In order to win the hand of Kriemhild, Siegfried becomes a friend of the Burgundian kings Gunther, Gernot, and Giselher. When Gunther decides to woo the warlike queen of Iceland, Brünhild, he offers to let Siegfried marry Kriemhild in exchange for Siegfried's help in his wooing of Brünhild. As part of Siegfried's help, they lie to Brünhild and claim that Siegfried is Gunther's vassal. Any wooer of Brünhild's must accomplish various physical tasks, and she will kill any man who fails. Siegfried, using his cloak of invisibility, aids Gunther in each task. Upon their return to Worms, Siegfried marries Kriemhild following Gunther's marriage to Brünhild. On Gunther's wedding night, however, Brünhild prevents him from sleeping with her, tying him up with her belt and hanging him from a hook. The next night, Siegfried uses his cloak of invisibility to overpower Brünhild, allowing Gunther to sleep with her. Although he does not sleep with Brünhild, Siegfried takes her belt and ring, later giving them to Kriemhild.

= EXERCISE GOAL =
Please write the next part of the Siegfried and Brünhild passage, starting after its final sentence. The material that comes after this text is not part of the exercise.

= SUPPLIED DATA =
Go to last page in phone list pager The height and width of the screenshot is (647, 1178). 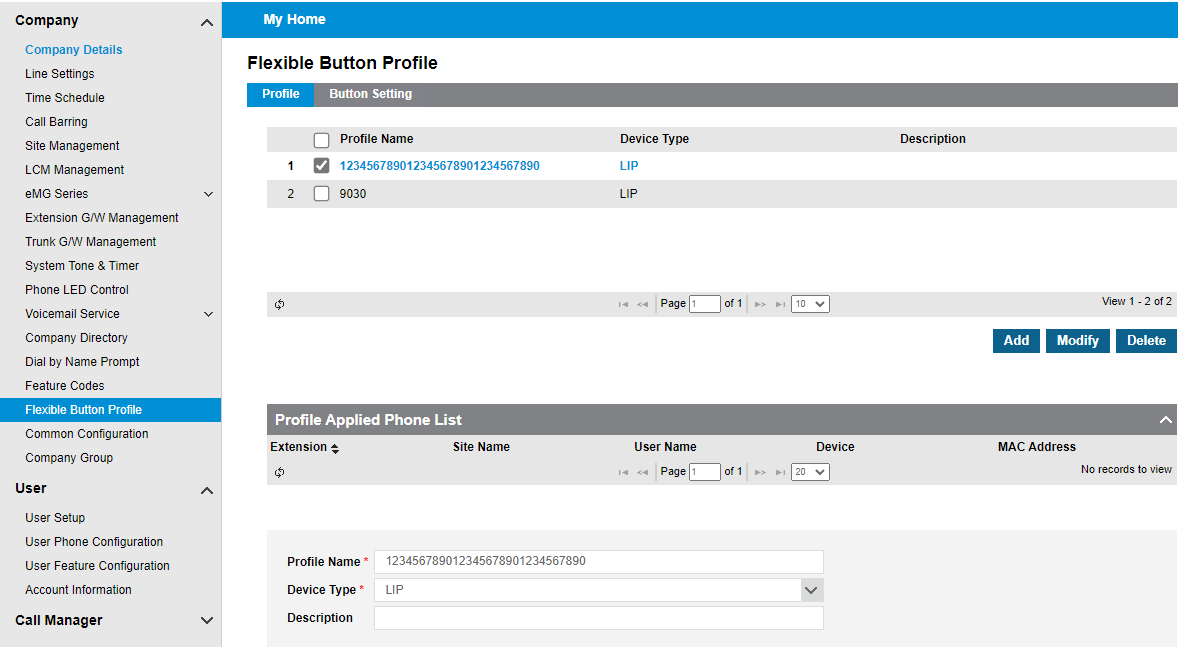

= ANSWER SECTION =
Siegfried and Kriemhild have a son, whom they name Gunther. Later, Brünhild and Kriemhild begin to fight over which of them should have precedence, with Brünhild believing that Kriemhild is only the wife of a vassal. Finally, in front of the door of the cathedral in Worms, the two queens argue who should enter first. Brünhild openly accuses Kriemhild of being married to a vassal, and Kriemhild claims that Siegfried took Brünhild's virginity, producing the belt and ring as proof. Although Siegfried denies this publicly, Hagen and Brünhild decide to murder Siegfried, and Gunther acquiesces. Hagen tricks Kriemhild into telling him where Siegfried's skin is vulnerable, and Gunther invites Siegfried to take part in a hunt in the Waskenwald (the Vosges). When Siegfried is slaking his thirst at a spring, Hagen stabs him on the vulnerable part of his back with a spear. Siegfried is mortally wounded but still attacks Hagen, before cursing the Burgundians and dying. Hagen arranges to have Siegfried's corpse thrown outside the door to Kriemhild's bedroom. Kriemhild mourns Siegfried greatly and he is buried in Worms.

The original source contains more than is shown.